I think all the DVD+ zealots have a lot to do with people rationalizing something they bought without looking into the two formats. -R has always been the most compatible and the cheapest, but if you buy a +R without looking you're going to try to justify your purchase with all the stupid things we hear being said. "Our format is designed to be compatible, while your's isn't." Sure, mine is designed not to be compatible. Geez.
Of course it matters, if you want to buy new drives to read the discs, why use a backwards compatable format at all?
The whole idea is burning discs others can read. Or are you going to buy all your clients, relatives, friends or customers new DVD drives when they cannot read your DVD+R discs?
The review was much more negative about DVD+R than the upfront review numbers say. The consumer DVD players that wouldn't read DVD+R were not obscure, but some of the most popular brands!
I would want any player I buy to be compatible with Sony and Philips as well as Panasonic for the same reason that I want any memory card reader I buy to be able to read Compact Flash and Secure Digital and Smart Media AND Memory Stick.... Because I can't control what people write things on or with, but I can control whether I can read them or not.
Stop wasting your time trying to kill a format that will not go away and just embrace what is and make sure it won't cost you the ability to watch a DVD because you are stuck on your principles.
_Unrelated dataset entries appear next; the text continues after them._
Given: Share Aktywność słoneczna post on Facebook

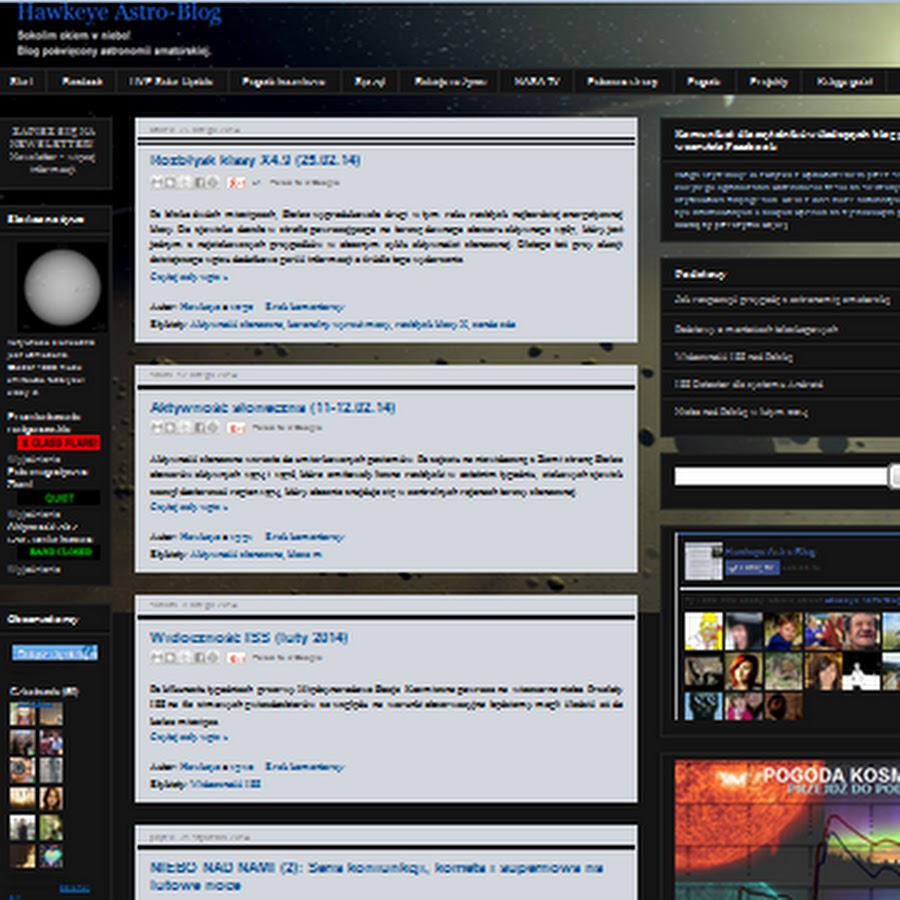Looking at the screenshot, I should tap(199, 427).
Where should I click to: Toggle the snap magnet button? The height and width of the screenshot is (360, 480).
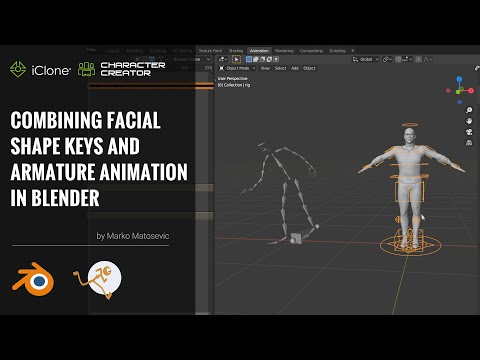click(x=398, y=59)
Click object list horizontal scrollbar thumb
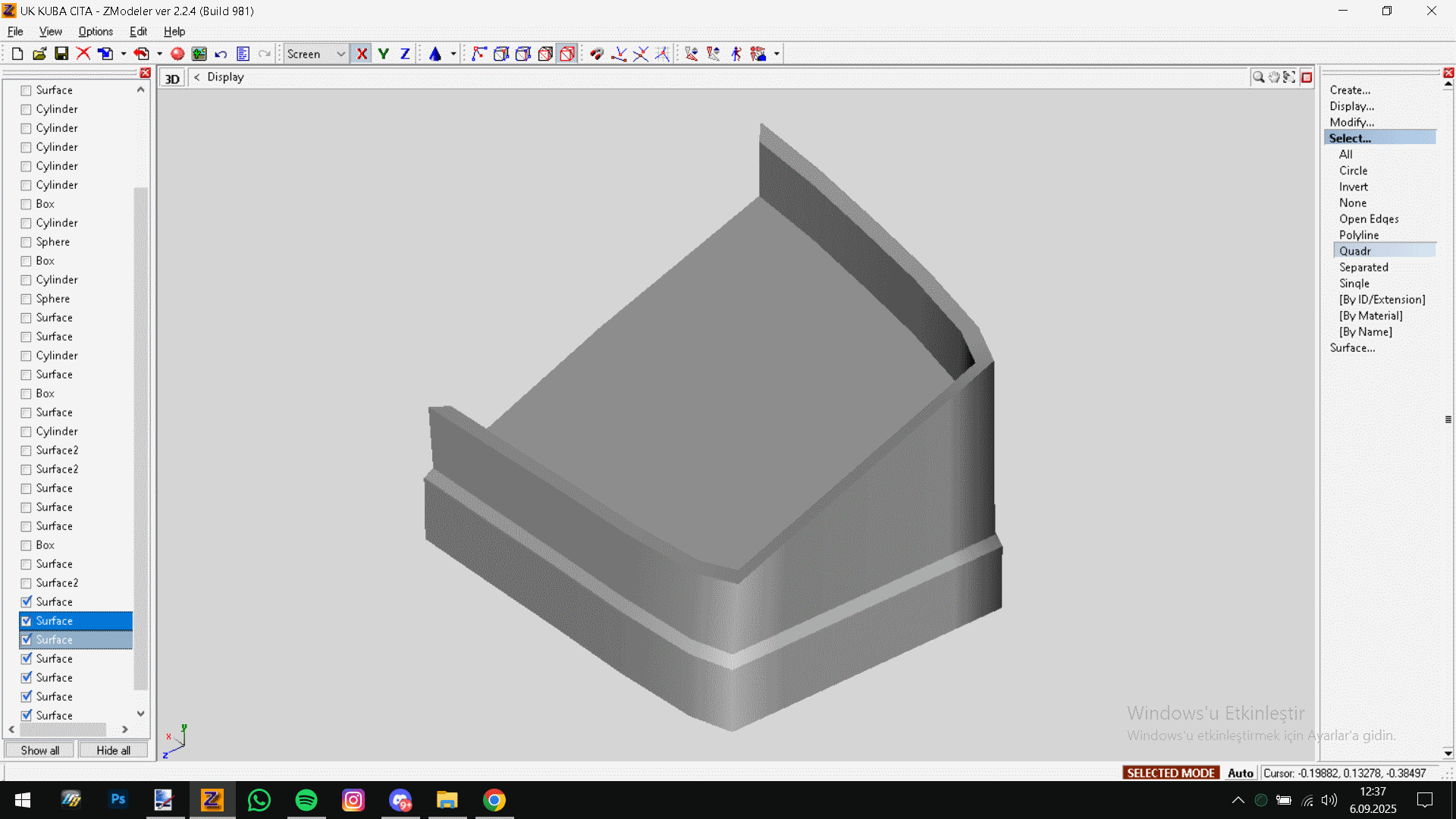 tap(63, 730)
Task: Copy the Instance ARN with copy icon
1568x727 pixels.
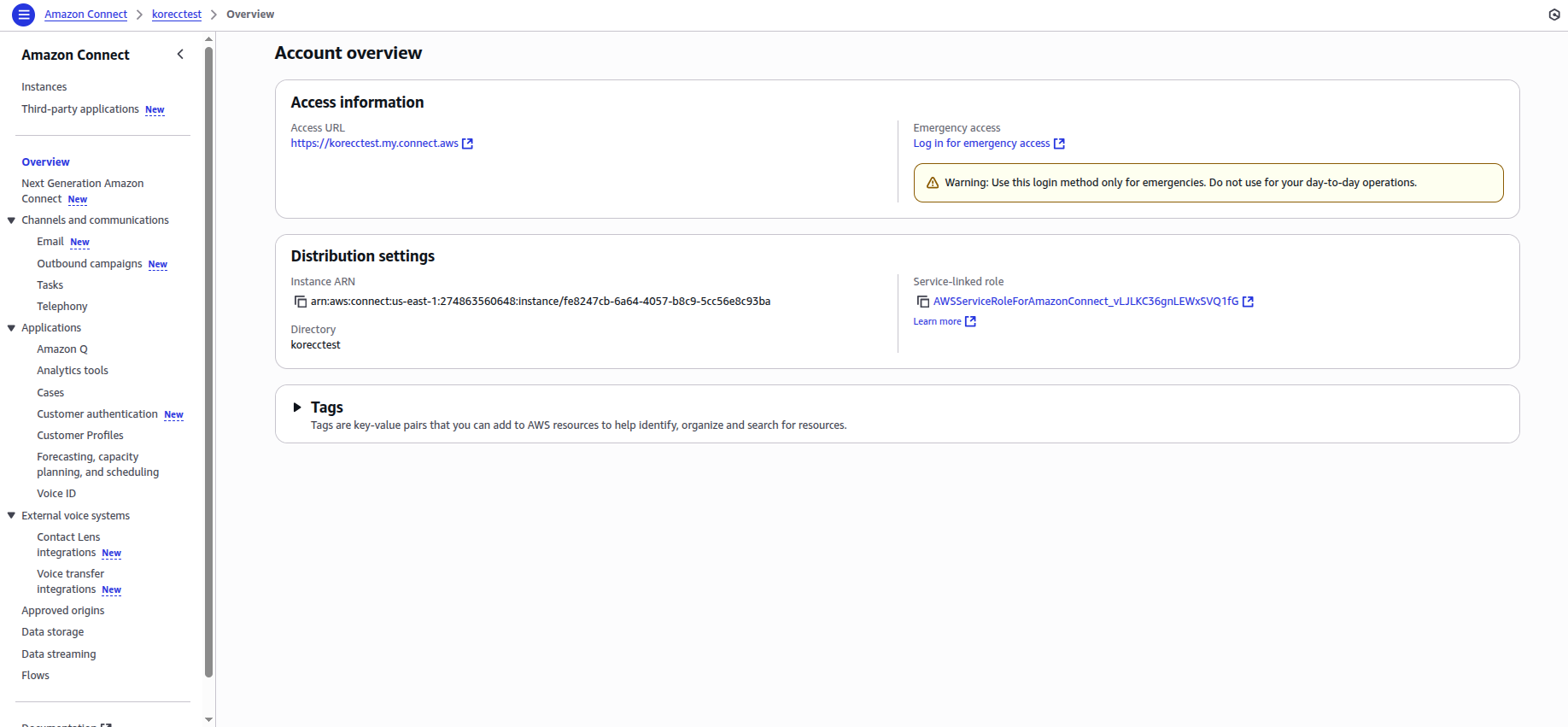Action: point(300,302)
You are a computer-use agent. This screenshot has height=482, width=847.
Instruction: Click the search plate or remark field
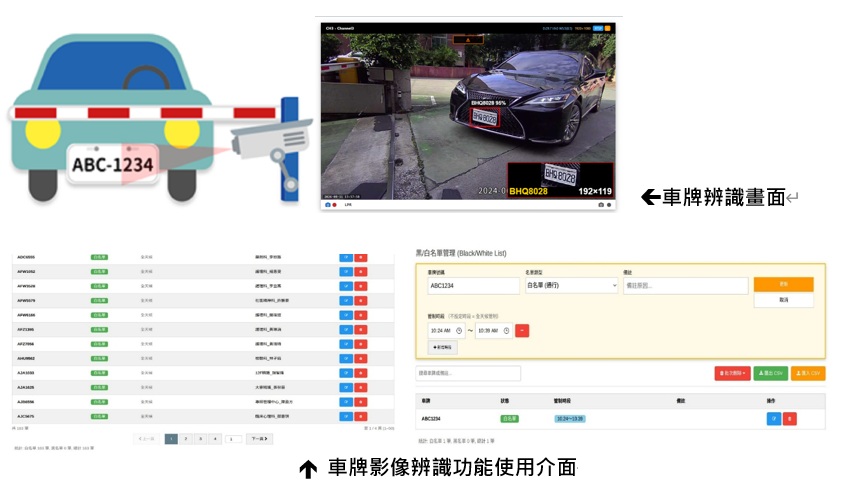tap(468, 373)
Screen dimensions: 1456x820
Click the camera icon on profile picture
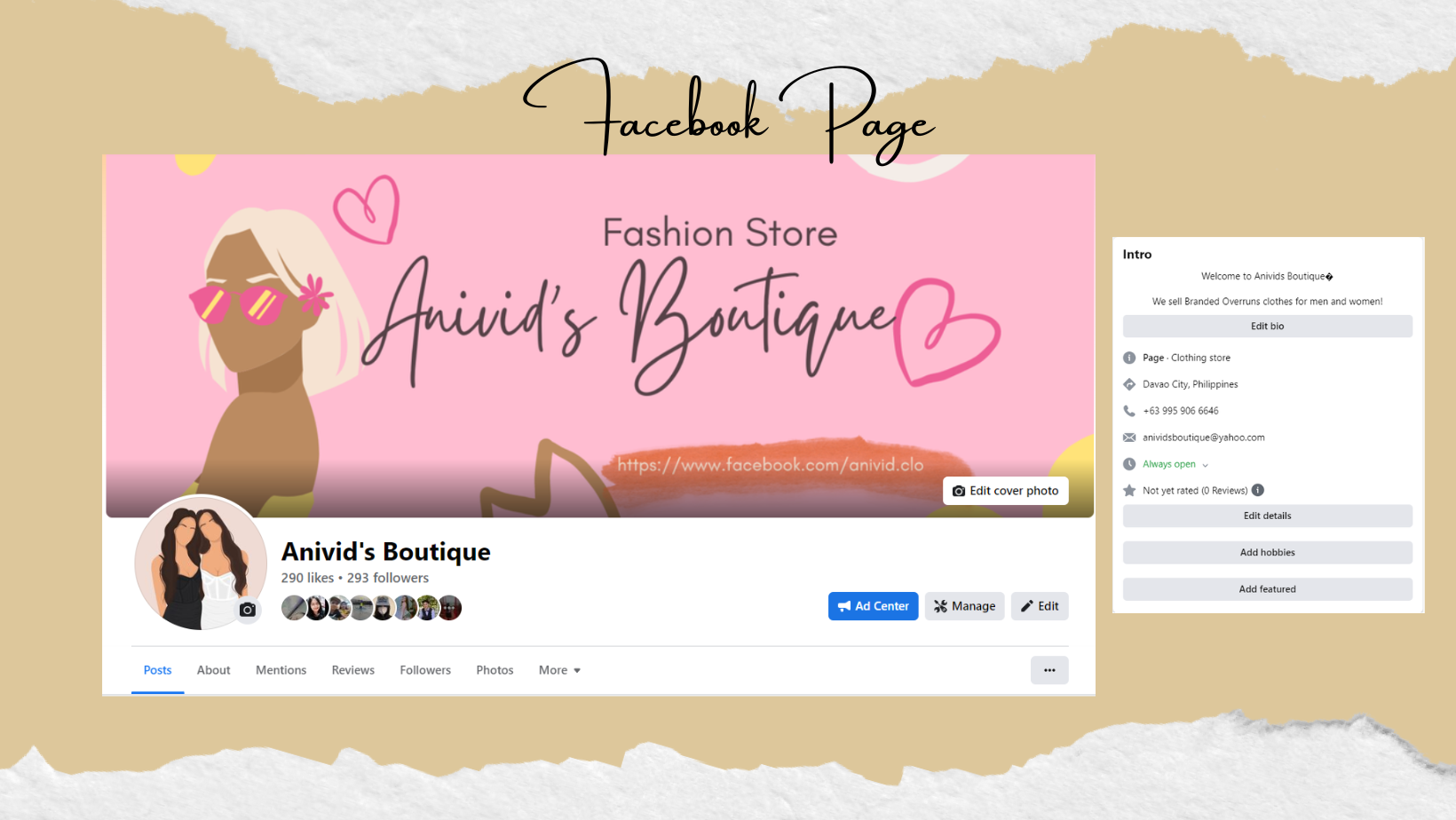click(248, 610)
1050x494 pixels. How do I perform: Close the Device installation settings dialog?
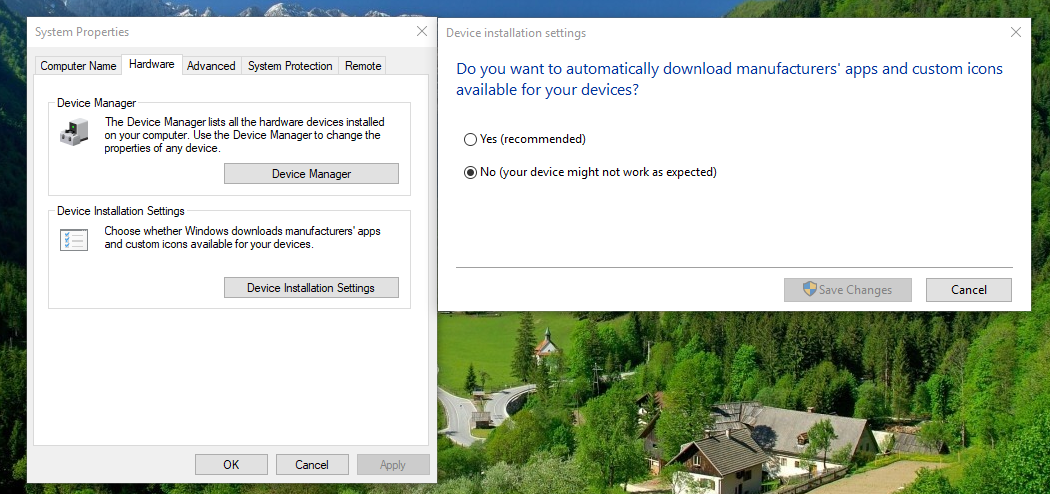click(1016, 33)
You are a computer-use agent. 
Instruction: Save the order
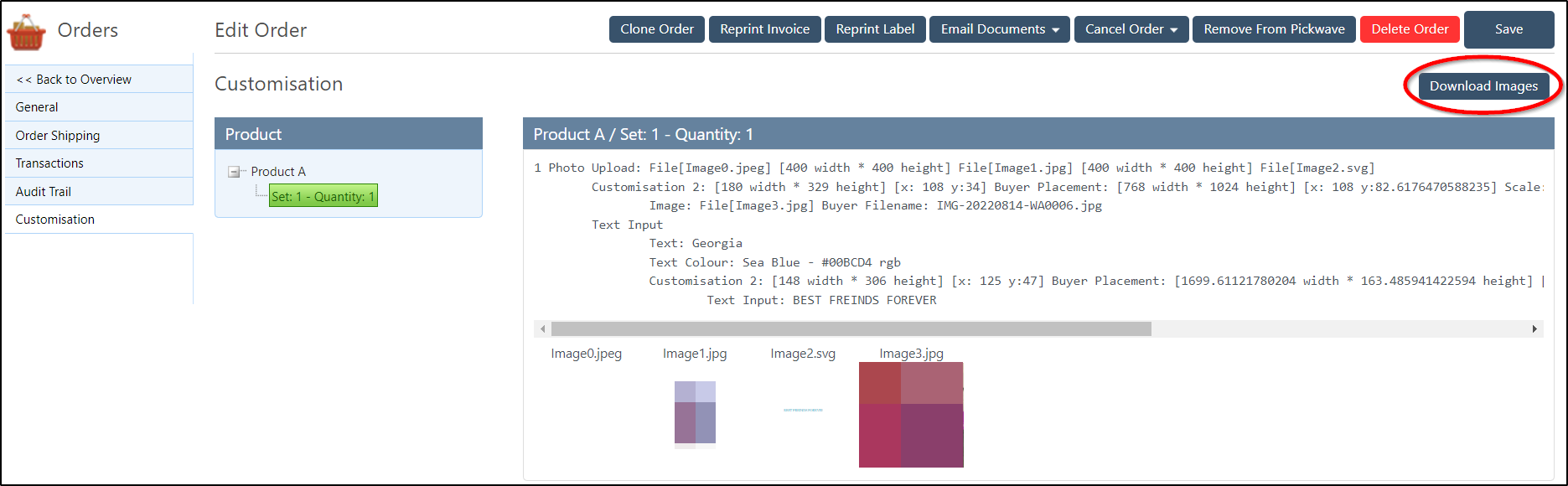[1508, 29]
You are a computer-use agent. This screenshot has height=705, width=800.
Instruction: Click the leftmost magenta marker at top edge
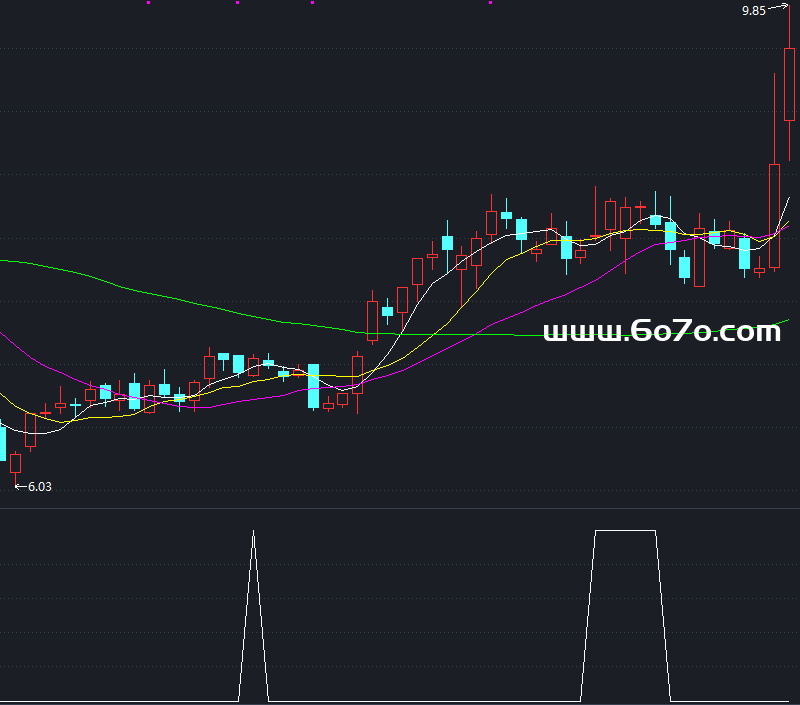149,3
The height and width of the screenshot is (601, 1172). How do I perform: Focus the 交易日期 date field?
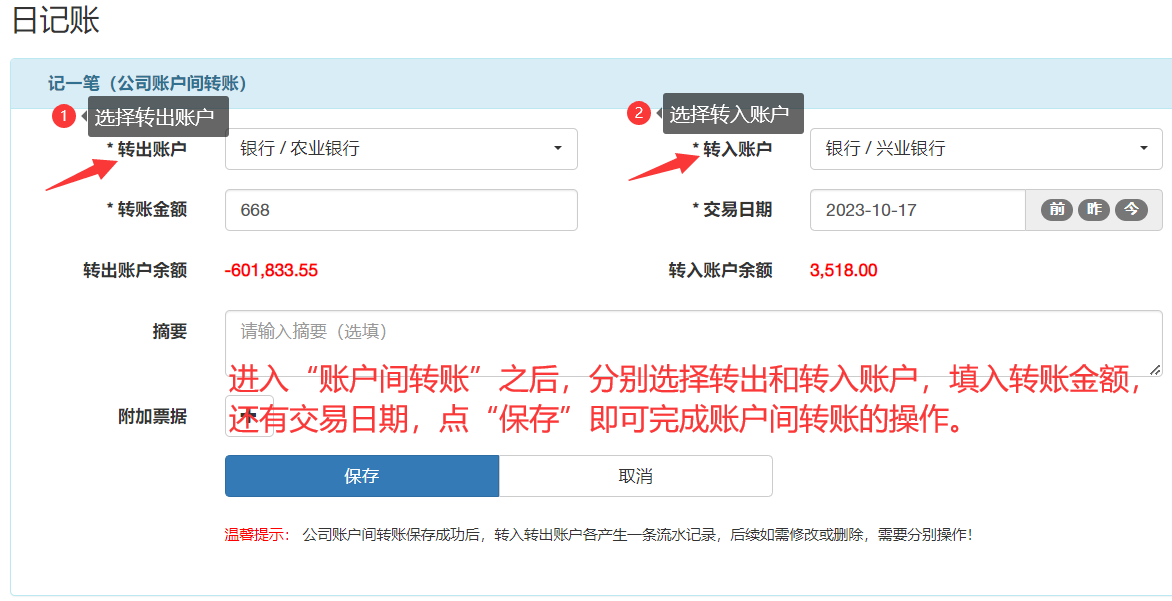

Use your $$$ to buy the writer/media you prefer and let that be your vote in the format war, but refusing to push for readers that don't choke on one disc or the other is silly. They're just readers. Panasonic making their readers choke on DVD+R discs is no better than M$ making Netscape choke on content from its website. Be better than that.
Thank you!
I wondered when somebody would mention the technical advantages of DVD+R and DVD+RW. There are good reasons why Philips and partners have taken a different route.
Mount rainier support could - when implemented correctly (grumble grumble, stupid writer programs cannot get _anything_ right) revolutionize the PC world. Finaly a large size format that you can burn easily and take to friends, modify and take back.
Maybe the DVD-R is slightly more compatible and more cheap, but are we going to make the VHS mistake all over again? With the next protocol already?
Cmon guys, vote for the better one of the two!
Maybe the DVD-R is slightly more compatible and more cheap, but are we going to make the VHS mistake all over again? With the next protocol already?
I can't help but feel that your comparison of the DVD format situation is a bit backward.
DVD-R is the VHS in the situation yes? DVD+R is the Beta right? Well which won that one? VHS won, not because it was better, it clearly wasn't, but because it was cheaper and more compatible. Beta was better, but more expensive and quite proprietary.
I keep hearing from people saying that the + format is winning, but I havn't seen any proof of that. People keep saying "The minus format is going at bargain bin prices because it's being phased out," but that falls flat on it's face quite quickly. The DVD-R format was created by the official DVD forum, they're not going to back off easily. On top of that, things get cheaper when they're sold in great quantity...so it seems to me that the "bargain bin" prices are due to the format being the acutal popular choice.
One cannot assume that just because 80% of the DVD writers going out the door at one particular store (or even chain) that THAT is the winning format. If you go to Best Buy, that's almost all they carry so that's what sells. If you go to the local computer enthusiast shops -R outsells +R quite handily. Well guess who's buying and using the DVD writers, Joe Sixpack or Joe Techie. Seems to me that the format war is far from over no matter what anyone says.